The jewish religion is very accepting and holds great value to helping others. By deciding to practice Judaism, I felt like I was being true to my values. Judaism is so big on justice that they even have their own word for it: Tzedakah. This translates to “righteous behavior” and is viewed not as a matter of charity, but rather a moral requirement. With the intent to live a righteous life, you begin to embrace different perspectives and inclusiveness becomes ubiquitous.
February of my Junior Year of High school I went on a service trip to Nicaragua with my towns youth group, which comprised of my temple and the Presbysterian church. The third day we were there, which was by far the most memorable day of the trip, we went to a church that was in the middle of nowhere called La Iglesia de los Últimos Días. The special thing about this church was that the walls were adorned with not only crucifixes, but Stars of David as well. There was a small band in the front of the church that was accompanying their salsa music with hebrew lyrics. Regardless of faith, everyone was participating in the celebrations and having a great time.
I layed in bed that night on the bottom bunk understanding that, at their heart, all religions want people to feel welcome and that they have a sense of meaning and motivation in life.
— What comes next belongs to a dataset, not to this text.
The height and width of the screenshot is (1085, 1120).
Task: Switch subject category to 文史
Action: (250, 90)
Judaism aims to instill good values in its followers through the teachings of the torah. Through this it creates a supportive and virtuous community that prides itself on loving and accepting all. Choosing to practice Judaism was a huge rite of passage in my life because it was the first decision I had made entirely on my own. I was able to change something I wasn’t happy about, while having my values as a driving force.